Je schijnt te moeten terug- en voorblikken op Oudjaar, maar dat doe ik zelden. Vooruitkijken doe ik immers altijd al en de dag die ik gewoonlijk reserveer voor het omzien is mijn verjaardag – wat feitelijk om het even is, ik ben namelijk eind december jarig, laat me even rekenen, zesenveertig al, ja dank u!, nee het grijs camoufleer ik tegenwoordig, op die ene lok na dan. Maar bij deze dan: omdat het de eerste keer is in mijn twaalf Parooljaren dat ik precies op Oudjaar mag schrijven.
‘You play. You win, you lose. You play,’ schreef Jeanette Winterson ooit. Een mooi motto. Haar opmerking herinnert me eraan dat je gerust hoog spel mag spelen zolang je er maar rekening mee houdt dat je kunt verliezen, en vooral dat het spel zelf de moeite waard moet zijn want tot uitsluitend winnen komt het toch nooit, en voor een balans tussen winst en verlies doe je het evenmin (dat is immers niets dan een pas op de plaats, oftewel stilstand).

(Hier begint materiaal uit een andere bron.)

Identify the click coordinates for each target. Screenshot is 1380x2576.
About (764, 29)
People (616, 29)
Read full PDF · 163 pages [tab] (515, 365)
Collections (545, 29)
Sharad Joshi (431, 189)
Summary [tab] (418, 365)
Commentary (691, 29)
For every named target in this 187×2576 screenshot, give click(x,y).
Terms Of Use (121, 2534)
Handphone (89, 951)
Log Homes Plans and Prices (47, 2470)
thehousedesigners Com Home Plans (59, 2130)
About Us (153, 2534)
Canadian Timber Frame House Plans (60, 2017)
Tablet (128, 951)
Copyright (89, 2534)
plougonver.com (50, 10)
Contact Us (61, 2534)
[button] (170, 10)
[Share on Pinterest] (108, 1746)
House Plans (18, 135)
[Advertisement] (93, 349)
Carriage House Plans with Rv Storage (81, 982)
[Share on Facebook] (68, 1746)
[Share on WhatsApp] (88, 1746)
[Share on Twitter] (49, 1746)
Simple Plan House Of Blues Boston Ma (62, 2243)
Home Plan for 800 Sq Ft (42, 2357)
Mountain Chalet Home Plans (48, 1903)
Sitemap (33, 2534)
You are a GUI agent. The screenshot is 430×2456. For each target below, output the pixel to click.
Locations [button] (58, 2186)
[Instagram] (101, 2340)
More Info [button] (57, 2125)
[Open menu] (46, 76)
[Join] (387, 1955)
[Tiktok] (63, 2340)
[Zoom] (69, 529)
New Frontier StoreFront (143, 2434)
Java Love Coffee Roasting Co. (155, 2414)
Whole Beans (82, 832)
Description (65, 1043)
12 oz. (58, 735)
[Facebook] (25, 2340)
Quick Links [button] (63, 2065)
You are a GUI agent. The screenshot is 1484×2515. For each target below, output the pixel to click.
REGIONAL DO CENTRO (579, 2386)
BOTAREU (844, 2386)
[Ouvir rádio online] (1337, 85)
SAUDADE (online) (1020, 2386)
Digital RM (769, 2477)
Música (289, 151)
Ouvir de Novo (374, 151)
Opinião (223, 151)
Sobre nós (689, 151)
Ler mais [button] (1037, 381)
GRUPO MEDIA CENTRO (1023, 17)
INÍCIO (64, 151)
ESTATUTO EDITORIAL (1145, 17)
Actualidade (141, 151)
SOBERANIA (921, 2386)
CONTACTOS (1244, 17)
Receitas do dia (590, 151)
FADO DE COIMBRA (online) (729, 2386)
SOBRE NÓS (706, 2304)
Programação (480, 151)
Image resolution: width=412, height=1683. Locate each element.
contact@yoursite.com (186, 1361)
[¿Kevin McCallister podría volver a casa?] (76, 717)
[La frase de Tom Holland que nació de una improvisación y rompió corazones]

‘You win, you lose.’ Ik heb dit jaar een lief verloren, uit eigen beweging weliswaar, maar toch was ‘t je reinste poker: je weet wel waar je niet meer tegen kunt, maar nooit hoe je je zult voelen als je je daar eenmaal van hebt ontdaan. Zeker in de liefde niet: want juist de kleine dingen die zo gewoon-vertrouwd zijn geworden blijken later de grootste schatten, wier flonkering je alleen maar ontging omdat je er te lang te dicht met je neus bovenop zat. Tot mijn verrassing mis ik mijn lief amper. Ik mis hem nog het meest als we elkaar weer zien en het heel vanouds is, zonder de latere stenen des aanstoots erbij die we op elkaars weg hebben gelegd. Dan krijg ik plots heimwee. Verder zit er een troostende symmetrie in komen en gaan: toen lief kwam werd mijn hoofd op stelten gezet (en leerde ik afscheid te nemen van oud vuil en zeer), nu lief weg is gebeurt hetzelfde, ook met mijn huis (ik heb ‘t opgeknapt en van oude gebreken ontdaan).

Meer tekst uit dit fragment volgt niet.